Fig. 3.

ptl-1(ok621) and ptl-1(tm543) mutant strains show defects in maintaining neuronal integrity with age in touch receptor and GABAergic neurons. Neurons were visualised using the Pmec-4::gfp reporter for touch receptor neurons or the Punc-47::gfp reporter for GABAergic neurons. Worms were imaged every second day from day 1 to day 15. For imaging assays, the χ² test for independence was used to analyse differences between genotypes. (A–C) Anterior touch neurons in ptl-1 mutants scored for (A) cell body branching, (B) blebbing along the axon and (C) axon branching. Sample sizes are indicated below graphs. (D) Representative image of the phenotype scored in GABAergic neurons, showing healthy neurons and a branched commissure in wild-type, and representative images of branched commissures in ptl-1(ok621) worms.
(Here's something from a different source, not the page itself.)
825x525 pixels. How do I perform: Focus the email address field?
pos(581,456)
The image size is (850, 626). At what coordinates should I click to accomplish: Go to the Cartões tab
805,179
Arrows indicate branching. Scale bars: 50 µm. (E) Data for the incidence of branching in GABAergic neurons for ptl-1 mutant strains. (F) Assay for paralysis after levamisole exposure. Worms were scored for paralysis over 90 minutes on drug plates on day 1 and day 7 of adulthood (n = 30). Statistical analysis, one-way ANOVA; ptl-1(ok621) and ptl-1(tm543) mutant strains, but not wild-type controls, show significant decreases in drug sensitivity between day 1 and day 7. ns, no significance; *P<0.05.